All source code can be found on Github.
Results
Many figures show only the top 10 most common drugs by post frequency.
Table 1: Demographics by sentiment
The sentiment of most posts was negative. Most posts did not contain gender data, but among those that did, the split between male and female was roughly equal. Most posts did not contain age information, but among those that did, the patients skewed young.
Table 2: Antidepressant prescriptions compared to post mention frequencies
Bupropion and venlafaxine were mentioned more frequently in posts compared to the proportion of prescriptions.
Table 3: Average sentiment by subreddit
Across all three subreddits, the vast majority of posts had negative sentiment.
Table 4: Sentiment distribution by drug
Citalopram had the largest proportion of posts with neutral and positive sentiment, whereas venlafaxine had the smallest proportion.
Table 5: Average adverse effect per drug
Posts that discussed venlafaxine had the largest average number of adverse effects, with ~1.6 adverse effects per post. This finding is commensurate with venlafaxine posts having the most negative sentiment compared to other drug posts.
Table 7: Adverse effect frequency by selected drugs
Anxiety was consistently the most frequent adverse effect contained within posts for these three most common drugs. It must be noted that this finding could be caused by the LLM miscategorizing a patient’s preexisting symptom of anxiety as an adverse effect of the drug taken. The LLM is explicitly prompted to only collect adverse effects, however, distinguishing these from preexisting clinical symptoms is surely a difficult task.
Discussion
Limitations
There are several limitations to this approach that are immediately evident. Firstly, there is considerable bias informing the distribution of posts available on online discussion forums. For example, individuals with negative experiences are likely more willing to express their frustration online. In addition, there is little assurance of data integrity, uniqueness, or accuracy. A small subset of users with a propensity for sharing personal details online may have generated a disproportionate percentage of total posts, thereby rendering population-level conclusions inappropriate.
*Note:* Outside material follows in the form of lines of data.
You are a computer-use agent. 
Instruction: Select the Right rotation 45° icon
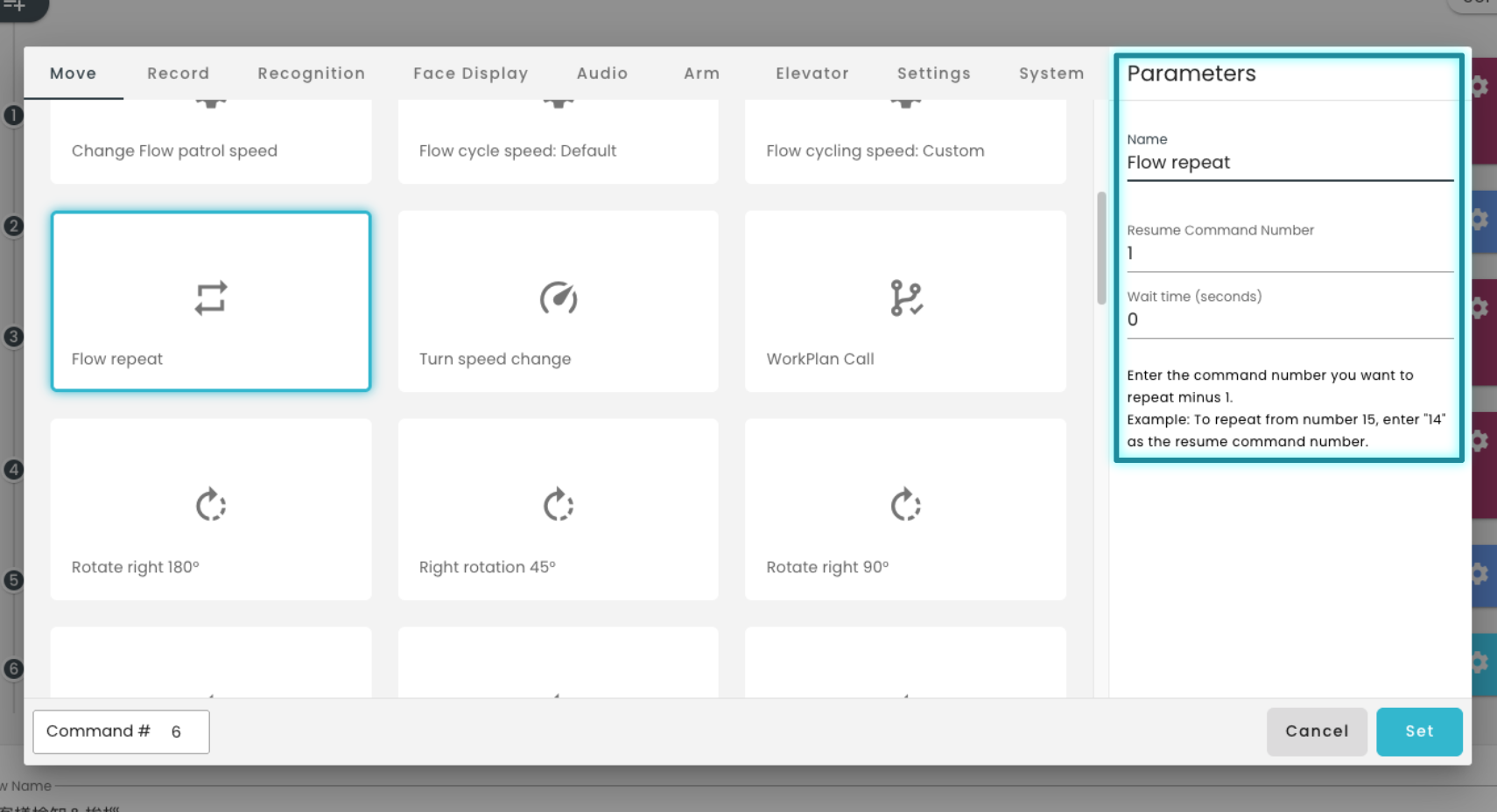pyautogui.click(x=558, y=506)
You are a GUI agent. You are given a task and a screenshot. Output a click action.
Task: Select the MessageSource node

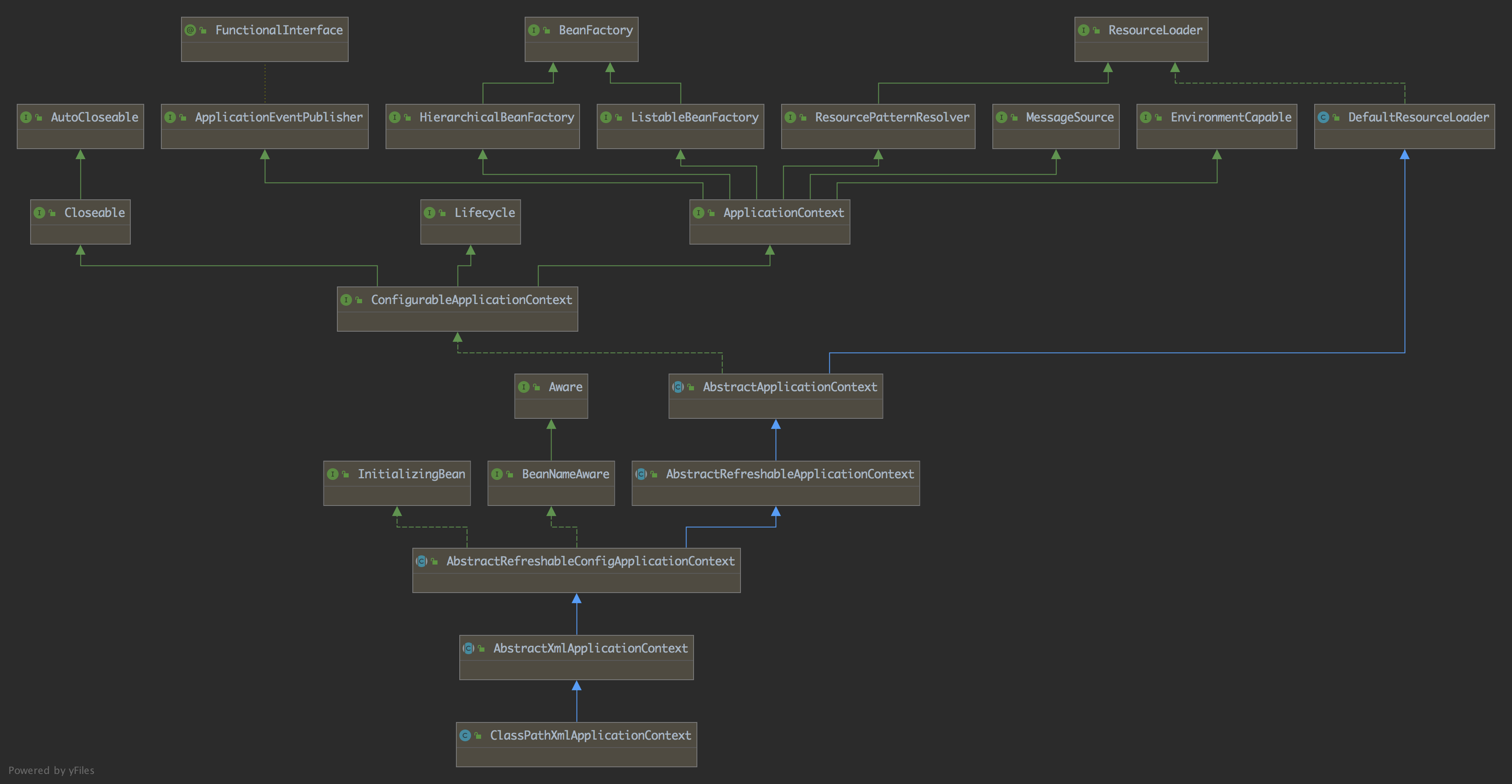(1069, 117)
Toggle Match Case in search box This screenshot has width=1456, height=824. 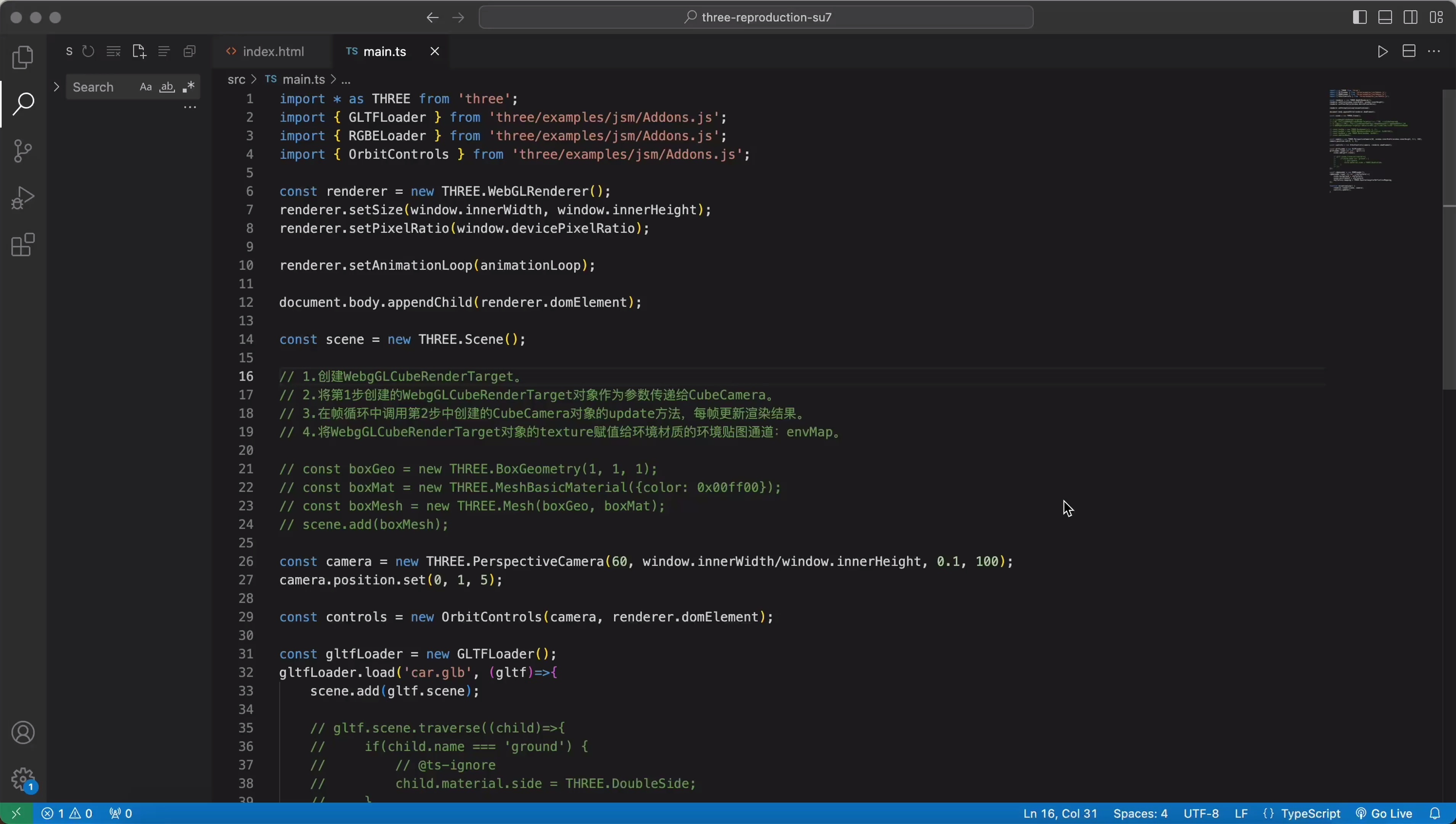(x=145, y=87)
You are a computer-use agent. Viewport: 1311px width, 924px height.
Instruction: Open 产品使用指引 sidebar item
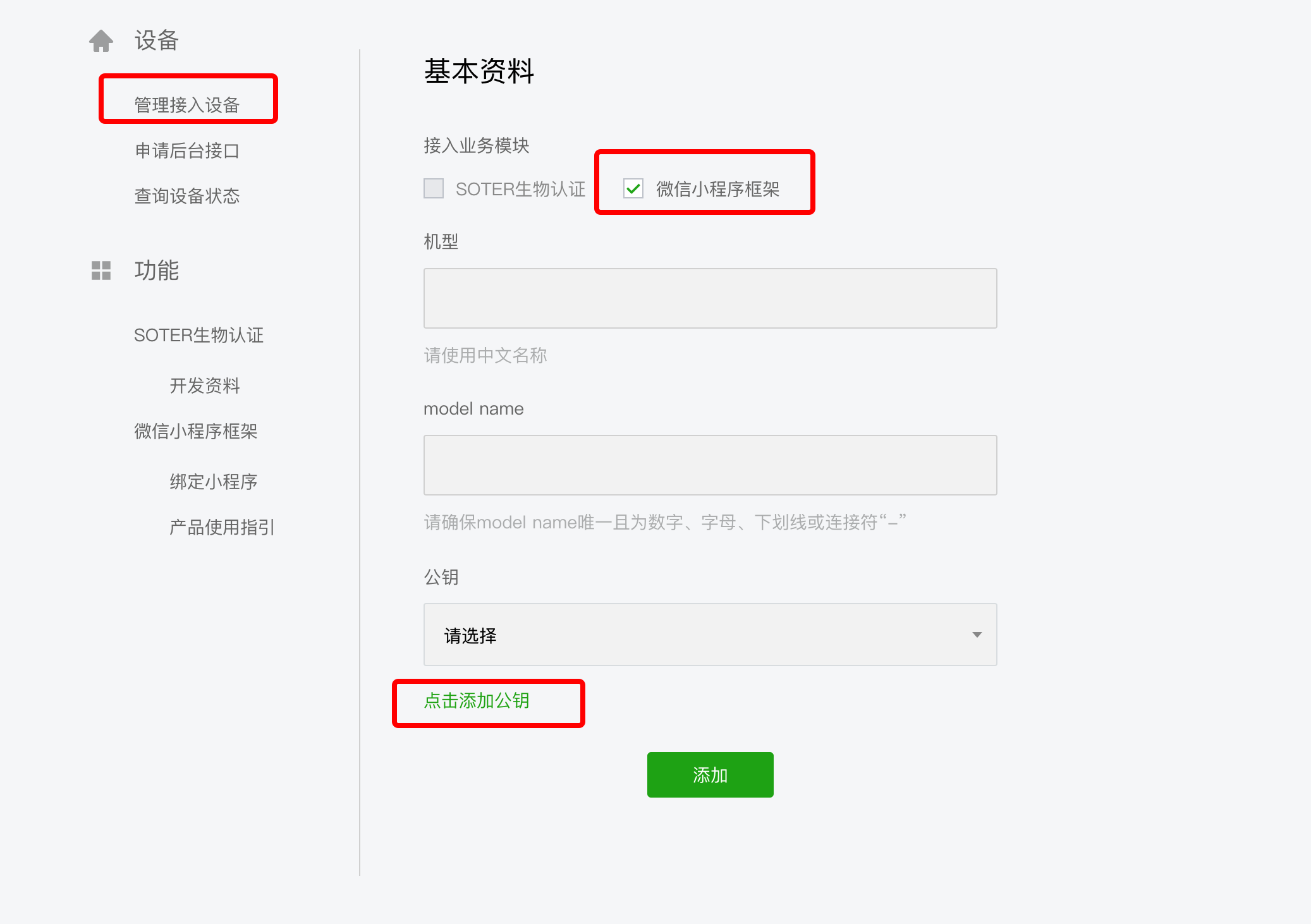tap(222, 527)
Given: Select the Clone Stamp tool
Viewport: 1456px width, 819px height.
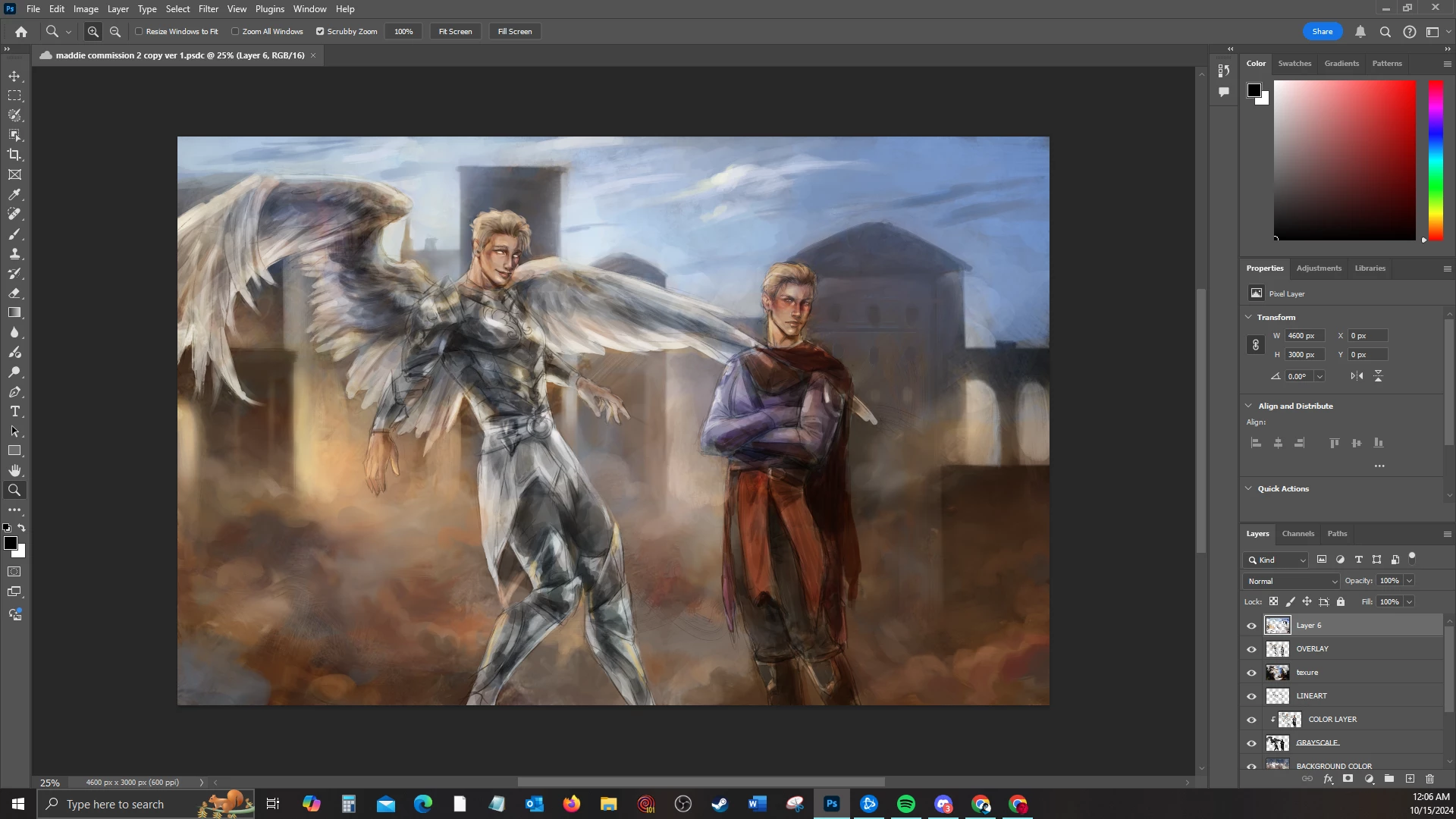Looking at the screenshot, I should pos(14,253).
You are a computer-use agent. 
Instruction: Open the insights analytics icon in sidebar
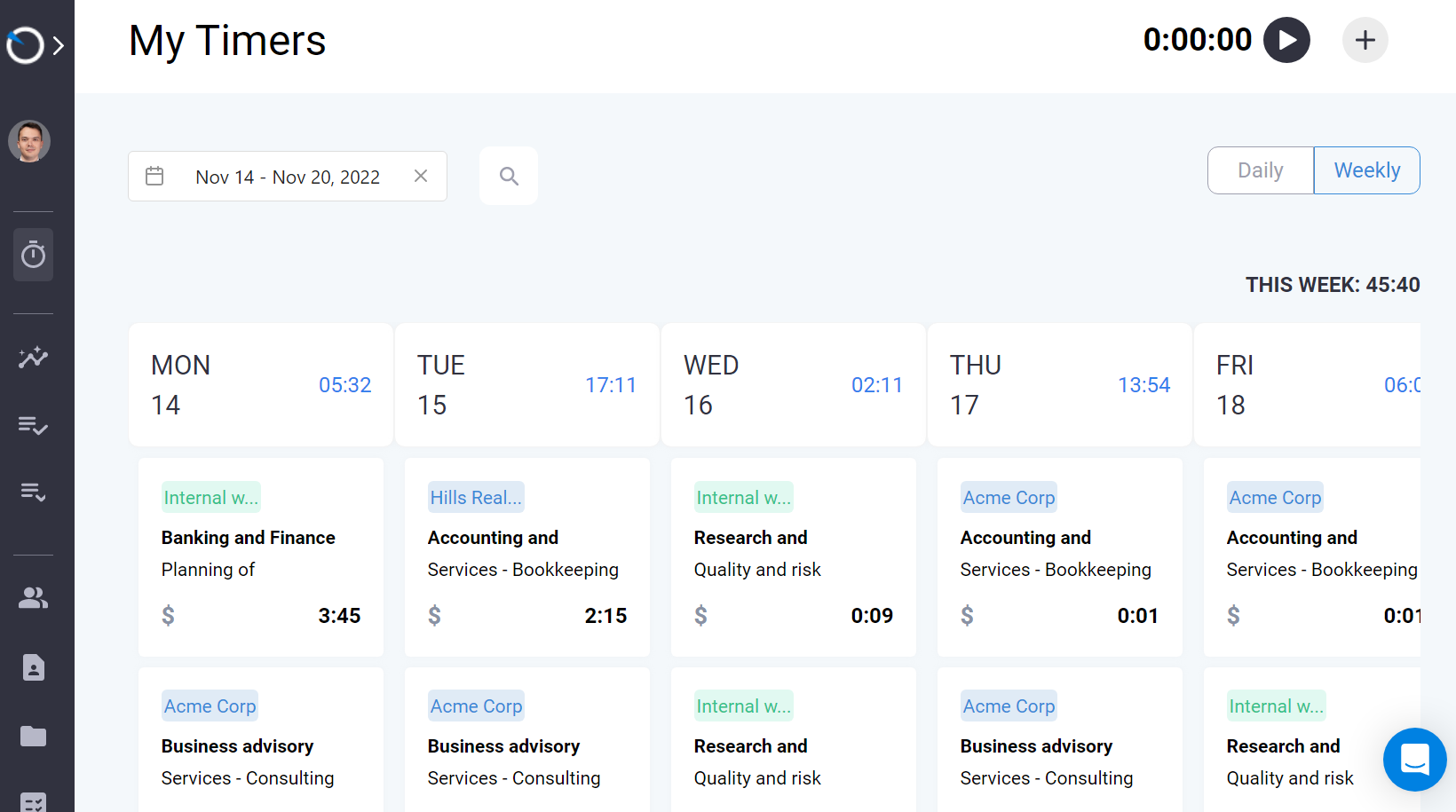[x=33, y=358]
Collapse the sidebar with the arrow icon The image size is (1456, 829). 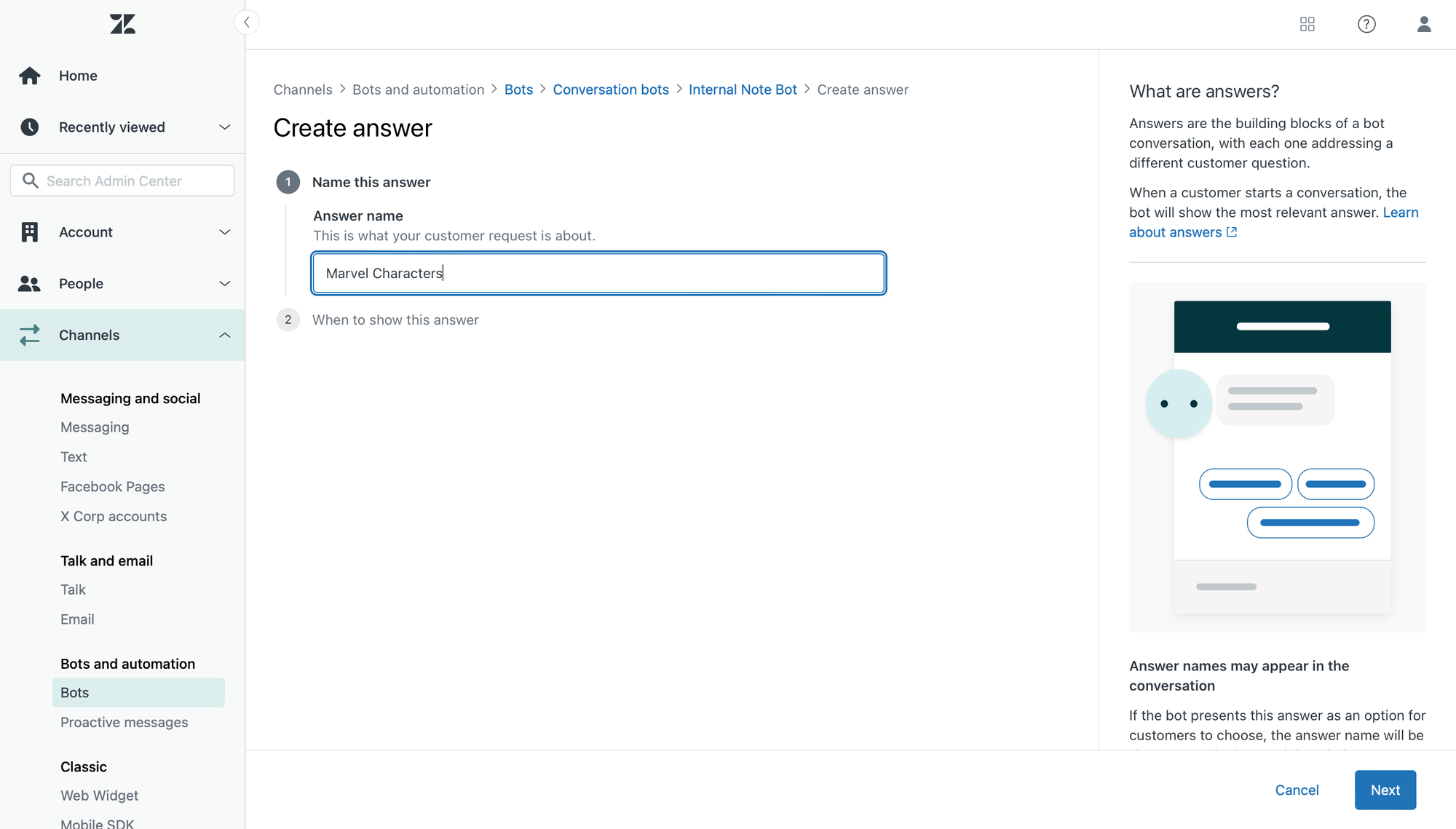tap(247, 23)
In addition, there remains error in the large language model’s ability to filter and subsequently analyze posts. The extent to which this error exists could be calculated through comparison with human evaluators. Unfortunately, this was not able to be completed for this study.
Future work
Despite obvious flaws in the dataset and analytic approach, I believe this methodology has an important role in understanding the effect of therapeutics on patients. As mentioned in the introduction, this dataset online is freely available and growing at an astonishing pace. Additionally, the scale of such self-reported experiences will always be magnitudes greater than those collected in the context of a clinical trial.
Although conclusions drawn from this approach should be surrounded with skepticism, this technique could effectively be used to monitor emerging adverse effects that have gone unnoticed during the pre-launch phases of clinical trials. It can also be used to guide research efforts to understand new diseases.
During the COVID-19 pandemic, for example, many patients documented a persistent set of symptoms following infection, a clinical phenomenon now labeled as long covid. Months before the scientific approach was used to support this new clinical entity, patients informally discussed it on online message boards like Reddit. These discussions can serve as early indicators for public health officials who seek to act quickly to promote the public interest.